NEIL Hannon's mind is on his rather marvellous new Divine Comedy album, Office Politics.

So much so, the primary reason for this interview had alluded the Northern Irishman.

"Sorry, why did you say you were ringing?" he enquired casually part way through the phone conversation.

"Your music for Swallows And Amazons is being used in the York Theatre Royal production this summer, Neil," came the explanation.

"Ah, that's nice to know," said the Divine Comedian, whose baroque songs for Helen Edmundson's stage adaptation of Arthur Ransome's 1930 adventure story for children were first performed at the Bristol Old Vic in December 2010.

So now you do know, Neil...."I'm delighted. The master plan is coming to fruition," he says. "The brilliant thing about a musical is that it will develop a life of its own, having iterations in weird and wonderful places....like York...which I love."

Hannon performed at York Minster in May 2011, leading The Divine Comedy in An Evening With Neil Hannon, when he took to reading snippets from a York guide book between songs with amused fascination. "I was just trying to think of something to say," he recalls.

As chance would have it, the deluxe limited edition of Hannon's 12th studio album comes with the added attraction of his original piano demos for Swallows And Amazons, newly released on CD for the first time.

"They're from 2010, or 2009," he says. "I have recourse to all the demos I've ever made, and when I went back to them they seemed pretty good! So I've put them on the deluxe special edition."

Thoughts turn to the Office Politics album, whose June release was presaged by a typically witty office memo from Hannon. It read: "MEMO. All departments. To whom it may concern, I told you I would make a double [vinyl] album one day!

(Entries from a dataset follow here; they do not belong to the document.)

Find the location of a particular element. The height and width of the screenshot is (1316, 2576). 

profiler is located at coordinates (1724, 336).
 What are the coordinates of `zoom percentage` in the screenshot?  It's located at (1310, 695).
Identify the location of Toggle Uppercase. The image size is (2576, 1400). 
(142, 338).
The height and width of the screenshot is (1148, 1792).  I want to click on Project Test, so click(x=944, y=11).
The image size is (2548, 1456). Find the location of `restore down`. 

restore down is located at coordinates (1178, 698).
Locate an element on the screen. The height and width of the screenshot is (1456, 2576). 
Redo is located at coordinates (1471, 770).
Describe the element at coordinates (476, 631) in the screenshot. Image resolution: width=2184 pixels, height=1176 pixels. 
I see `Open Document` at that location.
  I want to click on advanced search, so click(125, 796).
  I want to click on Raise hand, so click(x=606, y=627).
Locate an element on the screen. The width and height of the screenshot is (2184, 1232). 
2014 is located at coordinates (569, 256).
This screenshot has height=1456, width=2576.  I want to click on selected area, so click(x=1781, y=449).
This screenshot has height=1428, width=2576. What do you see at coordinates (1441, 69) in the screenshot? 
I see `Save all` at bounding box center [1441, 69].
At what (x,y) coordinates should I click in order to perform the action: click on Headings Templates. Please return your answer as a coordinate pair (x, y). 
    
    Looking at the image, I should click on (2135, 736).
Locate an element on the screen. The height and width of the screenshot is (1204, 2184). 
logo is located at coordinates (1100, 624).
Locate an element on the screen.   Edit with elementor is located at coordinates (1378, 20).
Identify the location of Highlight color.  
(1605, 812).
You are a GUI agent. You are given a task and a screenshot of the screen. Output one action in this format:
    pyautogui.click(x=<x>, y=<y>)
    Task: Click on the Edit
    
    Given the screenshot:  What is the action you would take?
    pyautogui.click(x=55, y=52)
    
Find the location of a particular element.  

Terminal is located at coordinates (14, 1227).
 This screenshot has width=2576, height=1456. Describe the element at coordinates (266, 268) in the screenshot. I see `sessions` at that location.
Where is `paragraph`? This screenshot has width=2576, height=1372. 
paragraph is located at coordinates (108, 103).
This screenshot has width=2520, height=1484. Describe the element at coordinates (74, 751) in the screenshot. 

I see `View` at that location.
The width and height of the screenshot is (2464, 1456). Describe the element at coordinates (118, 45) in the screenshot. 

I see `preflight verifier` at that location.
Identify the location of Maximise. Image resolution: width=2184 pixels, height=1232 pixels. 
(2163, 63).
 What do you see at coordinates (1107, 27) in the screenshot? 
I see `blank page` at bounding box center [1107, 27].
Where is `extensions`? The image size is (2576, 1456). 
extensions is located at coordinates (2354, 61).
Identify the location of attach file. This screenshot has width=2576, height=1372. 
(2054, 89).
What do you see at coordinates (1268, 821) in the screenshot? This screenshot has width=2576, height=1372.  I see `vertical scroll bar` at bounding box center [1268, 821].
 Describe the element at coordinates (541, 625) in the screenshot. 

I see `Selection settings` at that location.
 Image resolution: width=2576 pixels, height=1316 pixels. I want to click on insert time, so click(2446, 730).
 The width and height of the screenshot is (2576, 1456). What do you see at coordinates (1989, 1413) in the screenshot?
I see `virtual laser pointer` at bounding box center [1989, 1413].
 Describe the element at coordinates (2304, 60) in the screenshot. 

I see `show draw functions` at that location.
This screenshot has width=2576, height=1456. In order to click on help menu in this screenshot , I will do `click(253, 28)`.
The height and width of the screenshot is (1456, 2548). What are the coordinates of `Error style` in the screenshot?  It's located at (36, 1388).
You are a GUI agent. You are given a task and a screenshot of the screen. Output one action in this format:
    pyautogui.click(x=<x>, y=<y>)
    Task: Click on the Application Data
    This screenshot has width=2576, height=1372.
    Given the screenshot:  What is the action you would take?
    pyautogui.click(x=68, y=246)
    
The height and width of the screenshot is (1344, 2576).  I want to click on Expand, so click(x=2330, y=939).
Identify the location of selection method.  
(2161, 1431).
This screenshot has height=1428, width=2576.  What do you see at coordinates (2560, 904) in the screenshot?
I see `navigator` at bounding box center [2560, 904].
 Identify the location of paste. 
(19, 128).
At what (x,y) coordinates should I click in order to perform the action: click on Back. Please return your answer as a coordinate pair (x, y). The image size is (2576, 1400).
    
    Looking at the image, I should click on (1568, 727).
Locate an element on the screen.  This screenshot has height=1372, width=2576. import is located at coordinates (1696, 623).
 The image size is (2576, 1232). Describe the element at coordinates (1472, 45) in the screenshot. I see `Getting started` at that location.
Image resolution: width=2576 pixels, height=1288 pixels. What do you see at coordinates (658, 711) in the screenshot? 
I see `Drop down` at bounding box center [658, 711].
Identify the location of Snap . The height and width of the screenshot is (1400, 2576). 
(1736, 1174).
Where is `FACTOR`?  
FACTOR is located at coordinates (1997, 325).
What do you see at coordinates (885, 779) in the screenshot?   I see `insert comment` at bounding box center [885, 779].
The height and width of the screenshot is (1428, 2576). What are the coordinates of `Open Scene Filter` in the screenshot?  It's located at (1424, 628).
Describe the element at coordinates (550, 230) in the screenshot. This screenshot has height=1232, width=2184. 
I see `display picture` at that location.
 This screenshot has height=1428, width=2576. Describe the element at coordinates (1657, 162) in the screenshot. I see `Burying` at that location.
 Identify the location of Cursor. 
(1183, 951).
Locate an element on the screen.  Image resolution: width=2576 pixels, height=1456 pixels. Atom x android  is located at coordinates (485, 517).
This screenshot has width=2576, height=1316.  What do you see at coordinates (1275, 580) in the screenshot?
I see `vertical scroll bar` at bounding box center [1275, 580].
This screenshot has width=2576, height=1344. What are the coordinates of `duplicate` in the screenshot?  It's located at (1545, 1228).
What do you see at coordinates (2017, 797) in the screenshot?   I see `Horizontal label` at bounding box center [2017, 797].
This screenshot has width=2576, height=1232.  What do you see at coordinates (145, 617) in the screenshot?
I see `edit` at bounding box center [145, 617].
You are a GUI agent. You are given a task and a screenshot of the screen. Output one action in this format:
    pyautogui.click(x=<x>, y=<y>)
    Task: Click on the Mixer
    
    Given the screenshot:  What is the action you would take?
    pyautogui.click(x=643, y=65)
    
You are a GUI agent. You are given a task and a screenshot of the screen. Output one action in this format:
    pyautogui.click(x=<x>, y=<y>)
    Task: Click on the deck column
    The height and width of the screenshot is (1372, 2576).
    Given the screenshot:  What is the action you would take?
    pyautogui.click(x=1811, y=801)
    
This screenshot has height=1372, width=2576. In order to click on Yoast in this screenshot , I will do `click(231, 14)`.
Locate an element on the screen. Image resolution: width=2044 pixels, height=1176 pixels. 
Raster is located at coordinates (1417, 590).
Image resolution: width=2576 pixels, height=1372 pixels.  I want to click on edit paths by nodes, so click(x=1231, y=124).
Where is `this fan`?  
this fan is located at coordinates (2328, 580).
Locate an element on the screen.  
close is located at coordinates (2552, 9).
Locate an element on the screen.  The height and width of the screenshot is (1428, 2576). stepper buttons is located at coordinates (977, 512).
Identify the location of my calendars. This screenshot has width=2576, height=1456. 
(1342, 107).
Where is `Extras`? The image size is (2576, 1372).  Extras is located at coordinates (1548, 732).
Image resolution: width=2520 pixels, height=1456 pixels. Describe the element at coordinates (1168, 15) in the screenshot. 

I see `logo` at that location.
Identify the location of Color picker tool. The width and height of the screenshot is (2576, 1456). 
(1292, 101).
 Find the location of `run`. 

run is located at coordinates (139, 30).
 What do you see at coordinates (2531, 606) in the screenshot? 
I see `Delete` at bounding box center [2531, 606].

"It has synthesisers. And songs about synthesisers. But don't panic. It also has guitars, orchestras, accordions, and songs about love and greed. Phew...

"It is peopled with a shiny new cast of my imaginary friends (and enemies): East Anglian lovers and historical re-enactors, Norman and Norma. Sir Hillary Oldmoney, a complete banker if ever there was one.

"The outrageously selfish 'Opportunity' Knox. He jumps queues, annoys party goers and would kill for a promotion. Christine, who makes excellent photocopies but whose office romance has gone south.

"A pair of furniture removers and part-time minimalist composers named Philip and Steve. Even a certain Billy Bird has squirrelled his way back into proceedings.

"But the central characters in Office Politics are the machines. Machines that do this, machines that do that. Machines that will smother us all in our sleep.

"Perhaps the raging battle of instrumentation and musical genres on the album is a subconscious reflection of this conflict. Perhaps this increasingly crazy world has sent me scurrying to the new wave and synthpop of my youth for comfort. Perhaps I was just bored.

"I'm sorry it's all so crazy. I do try to make normal pop records. But it always seems to wander off into odd territories when I'm not concentrating."

So, Office Politics is kind of a state-of-the- nation report, both political and cultural, Neil? "Yeah, I'm not pretending that I have all the answers but this album...well, I think I'm trying to put my spin on various things that are worrying me," he says. "That's what make it sound so contemporaneous when in fact I've been writing these songs since 2013, and I've finally gone mad!"

When growing up, "even though things were a bit s**t, they were always getting a bit better", says Hannon, now 48. "But ever since 2000, there's been a sea change.

"Things started to reverse and things that were purported to make life better have made them worse, though I do slightly revel in the absurd, the black comedy of our lives. So there are lots of laughs on Office Politics too."

Hannon did not set out with a specific theme in mind. "It's all very organic, and I genuinely didn't really know what was happening until, after a while you have too many songs, and you start putting them before and after each other, and I realised there were a lot about redundancy, people losing jobs, people in the office world."

And so Office Politics was born.

Swallows And Amazons runs at York Theatre Royal, July 26 to August 24. Box office: 01904 623568 or at yorktheatreroyal.co.uk.

The Divine Comedy's Office Politics is out now on Divine Comedy Records. The Divine Comedy will play Leeds Beckett University on October 15.